_TASK DIRECTIONS_
Restate the opening lines of the material below word for word, stopping after the line that contains "Click the 2021/12/21 x-axis date label".
((
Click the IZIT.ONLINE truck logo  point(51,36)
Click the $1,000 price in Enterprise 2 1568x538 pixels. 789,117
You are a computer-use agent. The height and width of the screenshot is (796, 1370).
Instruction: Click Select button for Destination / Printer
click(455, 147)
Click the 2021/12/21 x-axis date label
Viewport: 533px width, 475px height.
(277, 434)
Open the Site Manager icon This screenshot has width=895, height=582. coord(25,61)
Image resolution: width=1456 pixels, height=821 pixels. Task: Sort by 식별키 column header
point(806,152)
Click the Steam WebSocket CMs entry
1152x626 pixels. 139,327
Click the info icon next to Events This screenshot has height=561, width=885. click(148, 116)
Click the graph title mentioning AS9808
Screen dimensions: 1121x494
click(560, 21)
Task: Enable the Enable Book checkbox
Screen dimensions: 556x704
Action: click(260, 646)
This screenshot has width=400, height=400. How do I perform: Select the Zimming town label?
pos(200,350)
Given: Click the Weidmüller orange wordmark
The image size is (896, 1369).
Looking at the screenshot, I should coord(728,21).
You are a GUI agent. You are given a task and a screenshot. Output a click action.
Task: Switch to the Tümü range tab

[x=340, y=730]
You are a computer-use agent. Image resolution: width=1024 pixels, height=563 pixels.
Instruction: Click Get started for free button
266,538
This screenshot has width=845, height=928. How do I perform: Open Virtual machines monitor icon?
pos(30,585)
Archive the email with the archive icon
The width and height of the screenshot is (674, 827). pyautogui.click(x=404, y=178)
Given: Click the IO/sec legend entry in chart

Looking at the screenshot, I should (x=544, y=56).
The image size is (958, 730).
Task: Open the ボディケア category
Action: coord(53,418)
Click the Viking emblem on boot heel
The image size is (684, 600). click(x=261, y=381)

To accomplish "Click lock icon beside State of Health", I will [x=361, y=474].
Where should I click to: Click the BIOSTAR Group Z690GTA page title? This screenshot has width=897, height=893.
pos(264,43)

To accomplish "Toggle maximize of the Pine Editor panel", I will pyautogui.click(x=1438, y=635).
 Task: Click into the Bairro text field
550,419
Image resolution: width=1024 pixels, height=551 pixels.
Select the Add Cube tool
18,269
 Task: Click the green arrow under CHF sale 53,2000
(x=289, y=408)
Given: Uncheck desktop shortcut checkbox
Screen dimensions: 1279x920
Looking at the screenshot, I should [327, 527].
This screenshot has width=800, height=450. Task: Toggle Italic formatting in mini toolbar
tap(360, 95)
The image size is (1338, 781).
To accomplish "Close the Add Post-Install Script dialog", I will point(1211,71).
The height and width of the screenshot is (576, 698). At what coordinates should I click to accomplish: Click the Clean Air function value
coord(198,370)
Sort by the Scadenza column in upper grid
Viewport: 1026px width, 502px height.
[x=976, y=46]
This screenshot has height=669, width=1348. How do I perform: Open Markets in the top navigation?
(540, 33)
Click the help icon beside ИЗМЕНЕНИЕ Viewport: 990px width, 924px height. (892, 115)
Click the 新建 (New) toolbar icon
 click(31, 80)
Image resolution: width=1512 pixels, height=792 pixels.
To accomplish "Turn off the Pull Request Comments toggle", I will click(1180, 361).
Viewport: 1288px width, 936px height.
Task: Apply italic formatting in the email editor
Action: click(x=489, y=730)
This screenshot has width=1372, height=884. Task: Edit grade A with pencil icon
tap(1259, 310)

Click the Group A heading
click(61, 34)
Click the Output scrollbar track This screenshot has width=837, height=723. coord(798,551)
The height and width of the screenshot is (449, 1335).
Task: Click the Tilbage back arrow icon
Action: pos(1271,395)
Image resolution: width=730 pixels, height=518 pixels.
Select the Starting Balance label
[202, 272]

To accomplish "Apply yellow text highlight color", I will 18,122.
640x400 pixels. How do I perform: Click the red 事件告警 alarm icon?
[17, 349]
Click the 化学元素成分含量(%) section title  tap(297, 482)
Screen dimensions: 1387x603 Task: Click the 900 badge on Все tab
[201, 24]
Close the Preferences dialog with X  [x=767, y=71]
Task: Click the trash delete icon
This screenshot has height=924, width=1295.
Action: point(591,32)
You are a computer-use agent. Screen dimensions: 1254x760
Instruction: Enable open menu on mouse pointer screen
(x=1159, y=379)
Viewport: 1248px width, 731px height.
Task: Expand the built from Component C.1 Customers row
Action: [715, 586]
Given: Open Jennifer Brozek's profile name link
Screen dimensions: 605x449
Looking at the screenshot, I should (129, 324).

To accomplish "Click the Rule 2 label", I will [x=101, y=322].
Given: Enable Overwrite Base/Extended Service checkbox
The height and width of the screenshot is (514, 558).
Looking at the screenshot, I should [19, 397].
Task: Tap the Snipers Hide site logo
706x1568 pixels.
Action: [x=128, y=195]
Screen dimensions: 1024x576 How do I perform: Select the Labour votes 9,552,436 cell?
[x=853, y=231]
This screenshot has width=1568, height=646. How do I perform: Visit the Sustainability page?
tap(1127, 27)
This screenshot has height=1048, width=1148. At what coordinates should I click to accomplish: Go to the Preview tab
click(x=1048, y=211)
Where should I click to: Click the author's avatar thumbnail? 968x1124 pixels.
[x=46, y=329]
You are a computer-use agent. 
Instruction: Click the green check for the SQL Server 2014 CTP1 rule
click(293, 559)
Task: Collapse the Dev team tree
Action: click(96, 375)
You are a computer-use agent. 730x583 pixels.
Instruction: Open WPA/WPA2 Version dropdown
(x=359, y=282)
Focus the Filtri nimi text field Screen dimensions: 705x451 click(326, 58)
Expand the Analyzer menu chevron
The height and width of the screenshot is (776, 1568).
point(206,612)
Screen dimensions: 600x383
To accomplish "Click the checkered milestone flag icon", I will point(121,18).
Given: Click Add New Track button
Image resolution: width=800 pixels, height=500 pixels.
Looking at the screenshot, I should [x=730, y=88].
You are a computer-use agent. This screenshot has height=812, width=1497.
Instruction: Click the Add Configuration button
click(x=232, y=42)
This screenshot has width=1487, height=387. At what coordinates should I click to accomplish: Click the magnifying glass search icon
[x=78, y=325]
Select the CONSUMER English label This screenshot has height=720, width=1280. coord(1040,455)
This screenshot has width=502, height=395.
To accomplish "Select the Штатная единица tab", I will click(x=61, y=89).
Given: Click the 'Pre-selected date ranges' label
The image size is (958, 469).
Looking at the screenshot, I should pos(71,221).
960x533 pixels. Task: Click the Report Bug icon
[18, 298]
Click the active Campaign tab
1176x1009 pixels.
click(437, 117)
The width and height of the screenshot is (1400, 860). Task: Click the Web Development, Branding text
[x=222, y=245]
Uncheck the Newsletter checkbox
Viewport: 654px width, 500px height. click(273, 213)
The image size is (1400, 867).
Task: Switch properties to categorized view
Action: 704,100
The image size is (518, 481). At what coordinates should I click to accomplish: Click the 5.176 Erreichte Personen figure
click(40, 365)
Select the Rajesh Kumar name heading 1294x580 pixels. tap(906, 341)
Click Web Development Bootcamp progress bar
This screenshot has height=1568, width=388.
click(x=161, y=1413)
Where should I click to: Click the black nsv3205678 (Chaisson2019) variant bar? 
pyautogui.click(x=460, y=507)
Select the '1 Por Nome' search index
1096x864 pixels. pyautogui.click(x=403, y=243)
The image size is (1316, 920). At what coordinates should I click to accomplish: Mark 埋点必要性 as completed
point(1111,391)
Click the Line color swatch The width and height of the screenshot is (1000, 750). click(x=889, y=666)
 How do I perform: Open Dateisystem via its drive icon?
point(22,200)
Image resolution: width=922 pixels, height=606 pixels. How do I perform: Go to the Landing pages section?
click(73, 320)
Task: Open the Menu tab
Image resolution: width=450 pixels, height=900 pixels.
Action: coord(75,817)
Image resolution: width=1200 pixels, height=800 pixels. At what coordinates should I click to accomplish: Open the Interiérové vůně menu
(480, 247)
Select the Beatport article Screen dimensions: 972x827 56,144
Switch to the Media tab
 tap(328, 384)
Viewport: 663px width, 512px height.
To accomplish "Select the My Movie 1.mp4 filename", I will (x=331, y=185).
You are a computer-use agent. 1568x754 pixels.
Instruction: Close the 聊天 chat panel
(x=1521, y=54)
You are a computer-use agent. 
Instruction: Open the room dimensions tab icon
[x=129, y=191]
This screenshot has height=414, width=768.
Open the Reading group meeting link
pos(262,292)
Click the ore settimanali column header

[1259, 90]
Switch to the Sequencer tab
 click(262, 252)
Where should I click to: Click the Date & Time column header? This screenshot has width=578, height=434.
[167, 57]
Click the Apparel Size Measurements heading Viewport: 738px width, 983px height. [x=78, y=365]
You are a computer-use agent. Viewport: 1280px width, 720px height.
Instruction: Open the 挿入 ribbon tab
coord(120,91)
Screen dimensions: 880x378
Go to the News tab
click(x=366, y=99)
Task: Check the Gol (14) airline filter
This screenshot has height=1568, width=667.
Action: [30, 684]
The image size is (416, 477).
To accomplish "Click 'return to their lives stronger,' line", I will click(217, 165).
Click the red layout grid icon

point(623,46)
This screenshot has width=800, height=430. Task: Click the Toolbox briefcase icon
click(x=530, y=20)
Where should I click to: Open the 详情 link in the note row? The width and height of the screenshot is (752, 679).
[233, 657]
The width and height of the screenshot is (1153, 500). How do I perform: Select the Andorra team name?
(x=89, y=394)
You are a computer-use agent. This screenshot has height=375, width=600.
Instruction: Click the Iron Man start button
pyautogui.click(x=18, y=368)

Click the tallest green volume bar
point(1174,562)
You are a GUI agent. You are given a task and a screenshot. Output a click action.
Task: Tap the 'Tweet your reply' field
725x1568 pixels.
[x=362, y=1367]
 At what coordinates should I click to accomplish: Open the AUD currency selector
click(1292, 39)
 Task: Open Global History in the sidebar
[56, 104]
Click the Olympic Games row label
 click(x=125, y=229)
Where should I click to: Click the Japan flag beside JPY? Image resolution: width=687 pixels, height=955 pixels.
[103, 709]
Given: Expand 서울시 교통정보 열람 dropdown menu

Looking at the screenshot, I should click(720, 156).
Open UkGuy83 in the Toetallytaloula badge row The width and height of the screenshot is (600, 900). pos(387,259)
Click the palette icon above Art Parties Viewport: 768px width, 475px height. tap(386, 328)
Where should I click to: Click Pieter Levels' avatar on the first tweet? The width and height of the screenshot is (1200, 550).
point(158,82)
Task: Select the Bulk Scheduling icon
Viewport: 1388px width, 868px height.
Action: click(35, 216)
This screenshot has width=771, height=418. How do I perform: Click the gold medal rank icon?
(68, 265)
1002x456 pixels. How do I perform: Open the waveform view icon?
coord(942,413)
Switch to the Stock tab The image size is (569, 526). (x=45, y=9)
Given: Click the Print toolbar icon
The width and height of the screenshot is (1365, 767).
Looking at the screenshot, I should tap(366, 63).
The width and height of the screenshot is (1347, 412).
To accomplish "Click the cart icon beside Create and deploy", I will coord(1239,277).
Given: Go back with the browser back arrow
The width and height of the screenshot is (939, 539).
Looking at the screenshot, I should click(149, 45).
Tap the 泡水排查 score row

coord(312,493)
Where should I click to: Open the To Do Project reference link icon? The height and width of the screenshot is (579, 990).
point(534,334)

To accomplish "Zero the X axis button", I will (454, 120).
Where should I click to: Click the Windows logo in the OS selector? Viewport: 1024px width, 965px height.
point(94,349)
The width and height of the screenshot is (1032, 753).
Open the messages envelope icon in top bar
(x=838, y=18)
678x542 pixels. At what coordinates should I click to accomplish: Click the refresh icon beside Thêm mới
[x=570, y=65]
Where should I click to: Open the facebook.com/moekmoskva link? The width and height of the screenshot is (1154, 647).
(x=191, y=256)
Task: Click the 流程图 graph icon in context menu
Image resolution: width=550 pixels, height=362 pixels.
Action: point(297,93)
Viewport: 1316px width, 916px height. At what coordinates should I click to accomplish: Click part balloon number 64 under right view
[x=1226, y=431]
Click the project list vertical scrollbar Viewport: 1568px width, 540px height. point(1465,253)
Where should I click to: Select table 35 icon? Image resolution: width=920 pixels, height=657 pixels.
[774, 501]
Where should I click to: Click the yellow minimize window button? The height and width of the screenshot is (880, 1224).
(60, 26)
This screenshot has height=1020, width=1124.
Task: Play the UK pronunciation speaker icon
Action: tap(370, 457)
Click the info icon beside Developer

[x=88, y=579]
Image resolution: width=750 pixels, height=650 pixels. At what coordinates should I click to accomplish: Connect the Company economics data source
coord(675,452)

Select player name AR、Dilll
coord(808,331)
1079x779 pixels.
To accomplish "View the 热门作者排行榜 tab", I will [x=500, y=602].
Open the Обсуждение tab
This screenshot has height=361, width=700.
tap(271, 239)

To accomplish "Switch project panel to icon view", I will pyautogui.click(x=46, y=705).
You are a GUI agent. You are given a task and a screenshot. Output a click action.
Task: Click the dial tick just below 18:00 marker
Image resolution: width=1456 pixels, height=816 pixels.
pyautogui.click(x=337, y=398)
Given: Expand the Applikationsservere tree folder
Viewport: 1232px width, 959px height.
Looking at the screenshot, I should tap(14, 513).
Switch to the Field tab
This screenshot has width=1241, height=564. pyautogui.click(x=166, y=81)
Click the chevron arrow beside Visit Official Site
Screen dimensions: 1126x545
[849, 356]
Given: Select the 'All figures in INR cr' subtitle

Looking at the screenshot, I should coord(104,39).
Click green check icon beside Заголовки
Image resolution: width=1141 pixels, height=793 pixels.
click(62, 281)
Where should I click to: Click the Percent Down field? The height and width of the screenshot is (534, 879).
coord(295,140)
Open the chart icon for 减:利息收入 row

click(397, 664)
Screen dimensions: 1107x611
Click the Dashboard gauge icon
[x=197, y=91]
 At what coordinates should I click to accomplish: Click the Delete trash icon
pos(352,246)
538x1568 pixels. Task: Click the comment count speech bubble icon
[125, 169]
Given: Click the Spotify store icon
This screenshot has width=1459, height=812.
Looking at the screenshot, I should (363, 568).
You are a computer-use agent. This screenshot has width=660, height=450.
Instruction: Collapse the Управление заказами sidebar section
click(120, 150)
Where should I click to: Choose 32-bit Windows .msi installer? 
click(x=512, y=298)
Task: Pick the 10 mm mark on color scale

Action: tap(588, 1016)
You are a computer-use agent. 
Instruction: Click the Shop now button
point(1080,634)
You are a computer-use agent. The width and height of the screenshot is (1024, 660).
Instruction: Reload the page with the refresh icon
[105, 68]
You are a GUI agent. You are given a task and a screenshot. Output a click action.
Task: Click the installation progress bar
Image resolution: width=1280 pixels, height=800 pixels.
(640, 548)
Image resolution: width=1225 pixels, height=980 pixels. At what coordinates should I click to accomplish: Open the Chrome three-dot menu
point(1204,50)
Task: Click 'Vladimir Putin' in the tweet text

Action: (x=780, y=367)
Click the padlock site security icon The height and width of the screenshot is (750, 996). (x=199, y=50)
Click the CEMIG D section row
))
_RESULT OF THE TASK_
Click the IZIT.ONLINE truck logo  point(51,36)
Click the $1,000 price in Enterprise 2 1568x538 pixels. 789,117
You are a computer-use agent. The height and width of the screenshot is (796, 1370).
Instruction: Click Select button for Destination / Printer
click(455, 147)
Click the 2021/12/21 x-axis date label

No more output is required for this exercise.